Nasty bug in the computation of ROMS grid metrics

Message

arango · #1 Unread post by **arango** » Mon Feb 14, 2005 4:55 am

We just discovered a nasty bug in all versions of ROMS/TOMS which affects curvilinear coordinates applications. The code is fine for any uniform grid application. This bug is in both Rutgers and UCLA versions of ROMS. As a matter of fact, this bug is also in SCRUM. I haven't checked SPEM yet. So the bug has been in all these models for more than 10 years. I can believe that nobody spotted this one before

.

Many thanks to John Warner for his curiosity in discovering this bug

.

I haven't explored the repercussion of this bug yet but it affects viscosity and diffusion. It can break the symmetries of the stress and diffusion tensors. It can affect momentum and tracer balances.

I need to make an analysis of the entire code and check the averaging the metrics pm and pn horizontally with the meaning of grid spacing. Recall that pm and pn are the inverse grid spacing at RHO-points.

dx = 1 / pm
dy = 1 / pn

This always annoyed me but we kept it like that for historical reasons.

Please, use the following metrics.F for now on:

http://www.myroms.org/links/metrics.F.gz

This bug will affect also all tangent linear and adjoint applications. Fortunately, we do not need to take the adjoint of this routine. In the UCLA version of ROMS these metrics are computed in setup_grid1.F.
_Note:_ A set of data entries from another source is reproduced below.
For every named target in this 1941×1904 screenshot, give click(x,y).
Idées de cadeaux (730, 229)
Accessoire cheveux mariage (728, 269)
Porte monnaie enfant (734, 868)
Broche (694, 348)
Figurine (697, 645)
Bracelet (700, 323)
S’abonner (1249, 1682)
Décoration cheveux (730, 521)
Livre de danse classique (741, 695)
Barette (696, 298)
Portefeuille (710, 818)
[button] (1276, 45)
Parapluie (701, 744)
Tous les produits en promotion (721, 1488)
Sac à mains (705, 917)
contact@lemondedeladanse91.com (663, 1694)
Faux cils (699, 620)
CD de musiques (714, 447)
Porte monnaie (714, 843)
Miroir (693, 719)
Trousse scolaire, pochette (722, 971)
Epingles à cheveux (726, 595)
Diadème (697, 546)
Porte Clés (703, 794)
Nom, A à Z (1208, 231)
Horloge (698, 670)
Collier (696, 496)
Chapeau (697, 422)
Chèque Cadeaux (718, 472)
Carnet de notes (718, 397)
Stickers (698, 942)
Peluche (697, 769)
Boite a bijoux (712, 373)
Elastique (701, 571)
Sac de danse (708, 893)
By the way, we need to examine all the grid generation programs to see if these bug is also there.

Now, let's examine this bug by looking two continuous grid cells centered at RHO-points with unusual different grid size, say 50 and 80 km:

Code: Select all

 j       ----- v(i-1)----------- v(i  )-------
         |                 |                 |
         |                 |                 |
 j-1  u(i-1)   r(i-1)   u(i  )   r(i  )   u(i+1)
         |                 |                 |
         |                 |                 |
 j-1     ----- v(i-1)----------- v(i  )-------


xr:            125               190                     km
xu:    100                150                230         km

dx_r:           50                80                     km  (1/pm)
dx_u:                      65                            km  (om_u)

Let's look to the computation of the grid spacing at u-points, om_u. In metrics, we had:

Code: Select all

        om_u(i,j) = 2 / (pm(i-1,j) + pm(i,j))
                  = 2 / (1/50 + 1/80)
                  = 2 / (0.02 + 0.0125)
                  = 2 / 0.0325
                  = 61.538462

Oops... obviously, 65 is not equal to 61.538462.
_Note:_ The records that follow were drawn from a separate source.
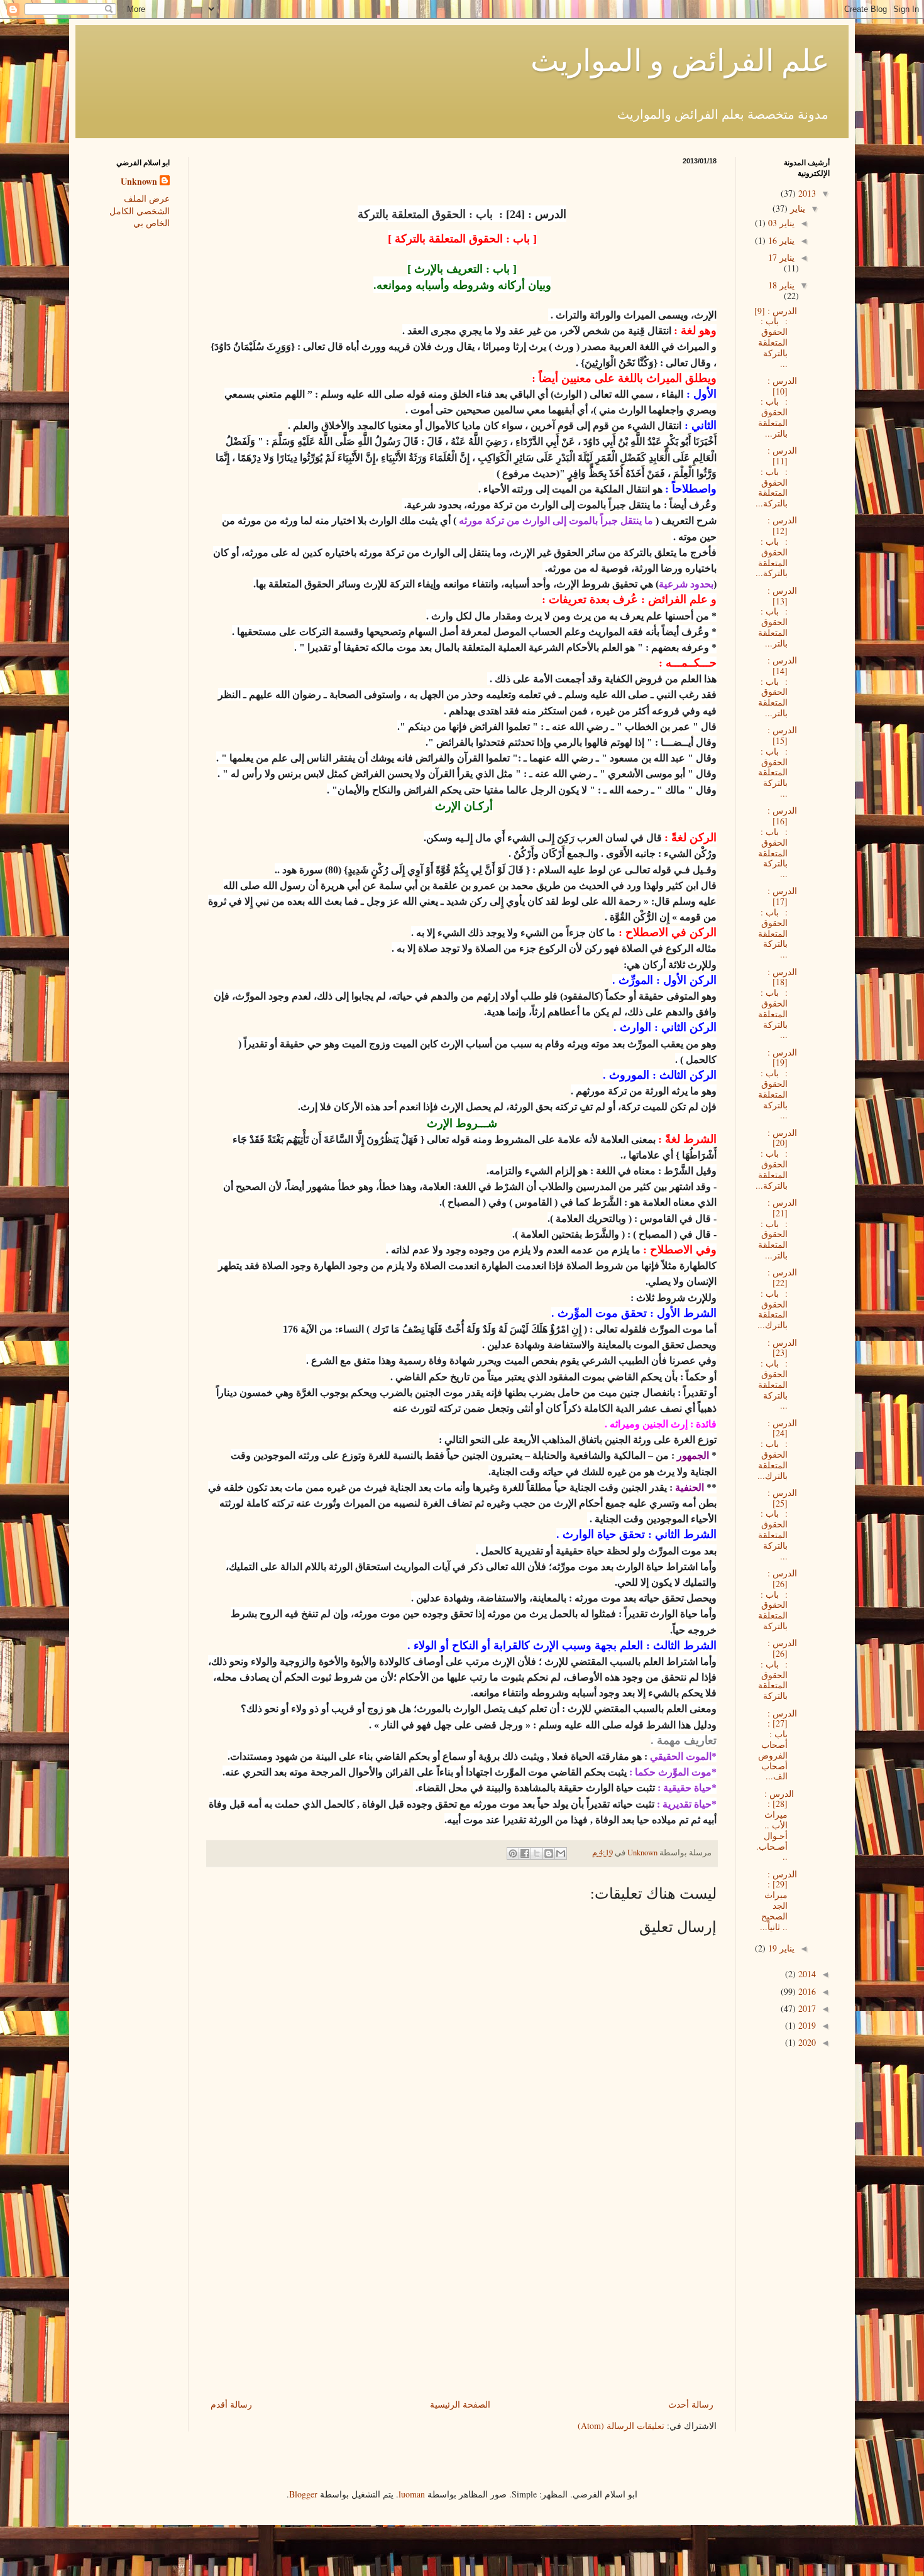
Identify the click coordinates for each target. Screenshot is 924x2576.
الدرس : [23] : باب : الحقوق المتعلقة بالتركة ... (777, 1374)
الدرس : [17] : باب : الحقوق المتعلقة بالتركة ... (777, 922)
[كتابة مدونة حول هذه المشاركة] (548, 1853)
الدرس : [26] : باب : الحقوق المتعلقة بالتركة (777, 1599)
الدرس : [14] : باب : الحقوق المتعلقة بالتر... (777, 686)
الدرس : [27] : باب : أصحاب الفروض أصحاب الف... (777, 1744)
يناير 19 (780, 1948)
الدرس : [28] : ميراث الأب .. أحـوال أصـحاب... (776, 1825)
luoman (412, 2494)
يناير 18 (781, 285)
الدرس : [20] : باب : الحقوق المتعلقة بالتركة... (776, 1159)
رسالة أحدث (690, 2404)
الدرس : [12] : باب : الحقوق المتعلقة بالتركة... (776, 546)
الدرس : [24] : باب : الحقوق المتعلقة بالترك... (777, 1449)
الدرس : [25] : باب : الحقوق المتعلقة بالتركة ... (777, 1524)
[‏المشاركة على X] (537, 1853)
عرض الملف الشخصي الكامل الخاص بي (139, 210)
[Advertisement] (462, 2302)
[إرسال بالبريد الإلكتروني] (560, 1853)
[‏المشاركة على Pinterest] (513, 1853)
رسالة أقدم (231, 2404)
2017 (806, 2008)
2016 (806, 1991)
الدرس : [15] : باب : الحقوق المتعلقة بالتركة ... (777, 761)
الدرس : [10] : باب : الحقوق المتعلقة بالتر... (777, 406)
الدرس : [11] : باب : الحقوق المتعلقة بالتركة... (776, 476)
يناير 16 (780, 240)
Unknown (139, 181)
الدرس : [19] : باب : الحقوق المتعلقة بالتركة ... (777, 1084)
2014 (806, 1974)
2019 (806, 2025)
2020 (806, 2042)
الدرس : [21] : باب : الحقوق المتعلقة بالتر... (777, 1228)
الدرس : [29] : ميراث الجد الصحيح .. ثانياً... (778, 1900)
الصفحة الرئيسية (460, 2404)
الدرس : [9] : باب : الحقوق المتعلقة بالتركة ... (775, 337)
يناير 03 (780, 223)
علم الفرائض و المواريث (680, 59)
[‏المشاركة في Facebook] (525, 1853)
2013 (806, 193)
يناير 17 (781, 257)
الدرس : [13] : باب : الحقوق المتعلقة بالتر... (777, 616)
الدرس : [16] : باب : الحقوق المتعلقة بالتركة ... (777, 842)
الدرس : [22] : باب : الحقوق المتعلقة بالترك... (777, 1298)
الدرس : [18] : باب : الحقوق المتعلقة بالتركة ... (777, 1003)
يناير (796, 208)
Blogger (303, 2494)
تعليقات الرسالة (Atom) (621, 2425)
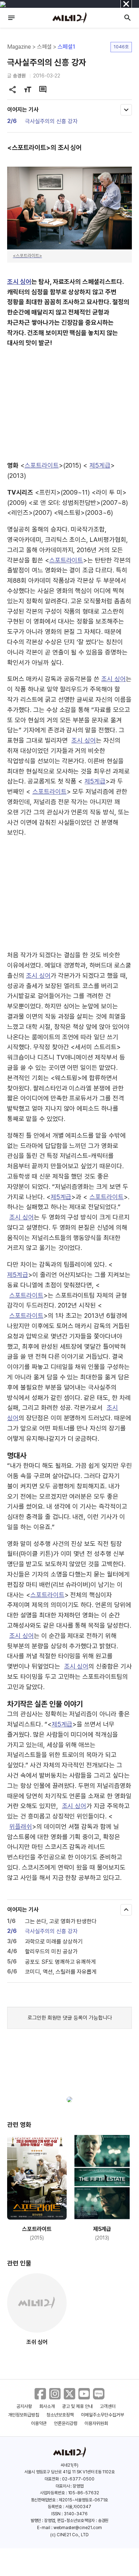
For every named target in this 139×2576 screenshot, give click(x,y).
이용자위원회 (96, 2423)
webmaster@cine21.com (77, 2527)
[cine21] (69, 18)
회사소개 (47, 2406)
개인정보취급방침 (24, 2415)
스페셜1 (66, 46)
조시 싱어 (19, 281)
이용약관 (39, 2423)
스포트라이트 (42, 465)
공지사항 (24, 2406)
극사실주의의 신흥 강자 (51, 121)
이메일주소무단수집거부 (102, 2415)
Notice that if the continuous cells have the same grid spacing, it will yield the correct om_u. Also notice that this error is larger as the curvilinear grid gets more distorted. The error is grid dependent and can be small on grids that are almost uniform. I wonder if this bug exits in other curvilinear models out there. It is very easy to make this mistake due to the need of inverse grid spacing in the computations.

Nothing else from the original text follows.